For refactoring an existing application, it is probably easier to generate a policy with pro-grade's policy generator: all the individual JAR files are known, so it's a matter of assigning them them the minimal set of permissions. It is incredibly easy to create a policy that allows the SecurityManager to be disabled, but the out of the box policy for Tomcat seems to avoid the dangerous permissions and has generally good guidelines.
If using a policy file is not practical, the next best option is to override the class loader to forbid or allow certain packages. This is what SecurityManager itself does internally – when you add permissions to access a particular package using the "accessClassInPackage" permission, it's actually feeding back into the class loader to do the check.
Further Reading
I have not covered a couple of areas. Notably, I haven't discussed what happens when the sandbox wants to create its own class loader, and how you would manage that securely. I imagine you'd look through the classloader's parents and if you see SandboxClassLoader in that list, you know it's sandboxed… but I don't know that there's not an exploit in that.
Likewise, I haven't gone into thread management very much. The AccessControlContext can be passed between different threads, but I don't have the mechanics down. There is an article about secure thread collaboration across protection domains. However, I have figured out how to prevent sandboxed code from spawning threads – something the default SecurityManager does not prevent by default.
There are still performance concerns about the SecurityManager, which was not designed for a heavily multi-threaded environment. However, there is progress in this area: Peter Firmstone and Alexey V. Varlamov wrote a drop in replacement for the security manager designed for concurrency as part of Apache River, and there's a completed project JEP-232 to improve secure application performance.
In addition to sandboxing, the SecurityManager can also be used to track JVM activity. Wealthfront added a modification to inspect IO in the JVM – the class itself is available at LessIOSecurityManager.java that can be set as a system property.
The ten year retrospective on Java Security by Li Gong makes for some interesting reading.
Other "orthodox" sandbox examples are thin on the ground.

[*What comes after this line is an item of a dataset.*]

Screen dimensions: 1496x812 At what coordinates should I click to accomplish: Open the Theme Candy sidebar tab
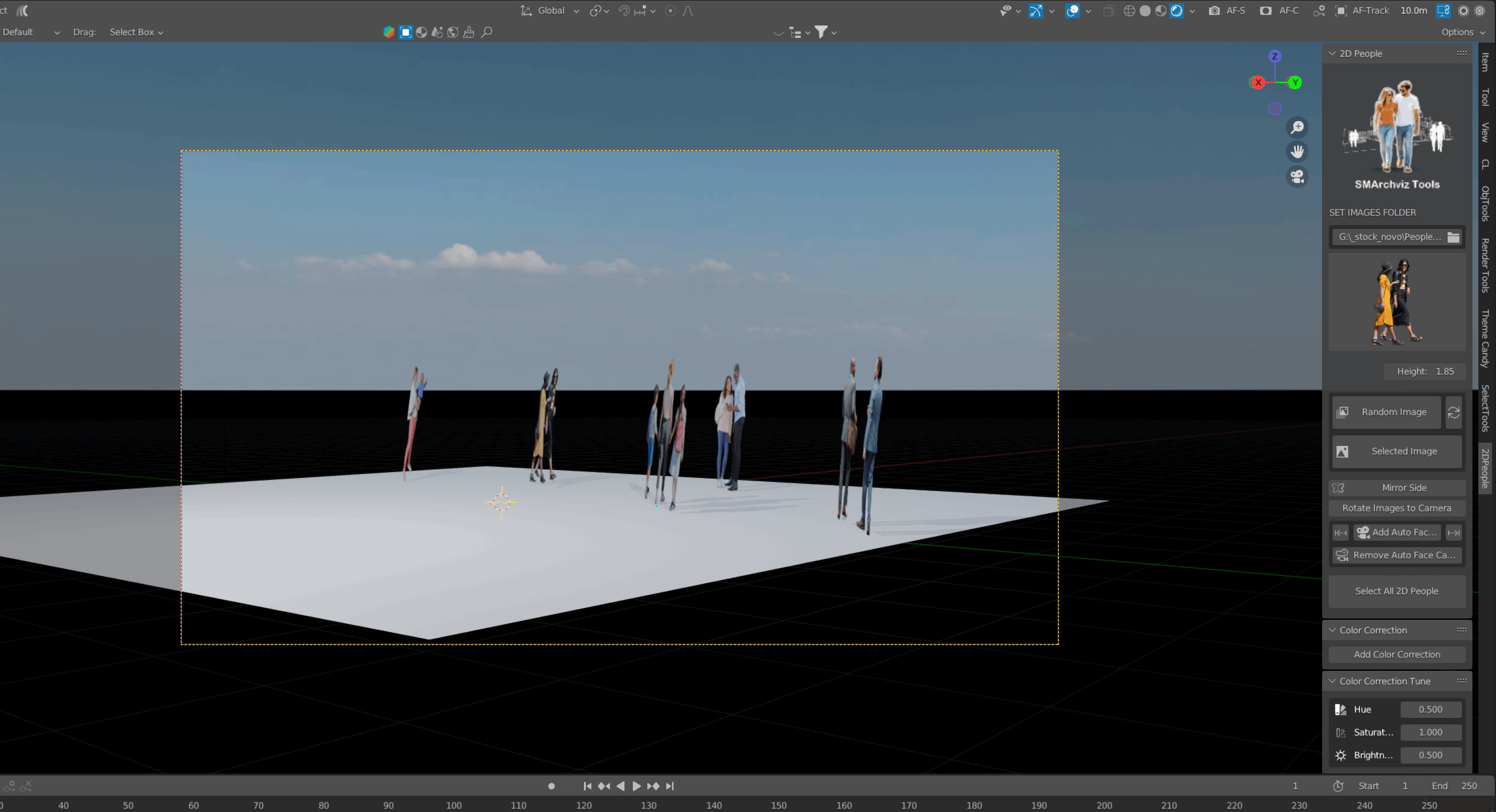pyautogui.click(x=1485, y=338)
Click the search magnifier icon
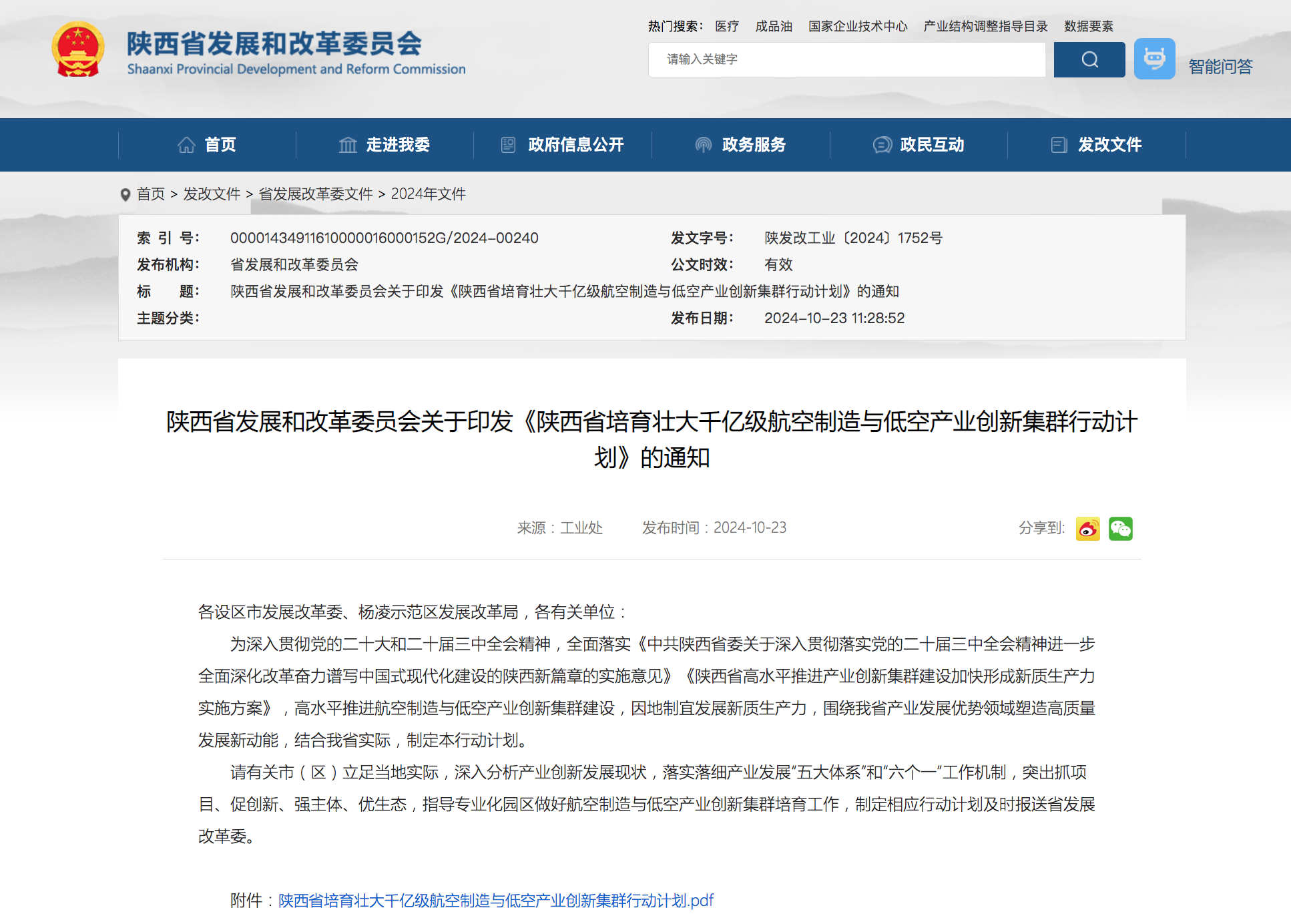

One example on Github is csm-sandbox, but I haven't checked it myself. You can also see a sandbox example in Java Security, 2nd Edition, in Appendix D.
It would be nice if the specification allowed a policy file to be packaged with a signed JAR file, so everything didn't have to be done in a single java.policy file that has to assign every single code source. For example, logback needs IO / network permissions, but does not need to execute scripts, so if it just came with a policy file that said so, it would be easy enough to incorporate that. Anything that minimizes the hassle of putting a policy file together would be a good thing.
Finally, JDK 1.9 is coming out soon. Modularization features should make isolation and boundaries easier to implement, and there's a reference to Module System Security Features in the slides.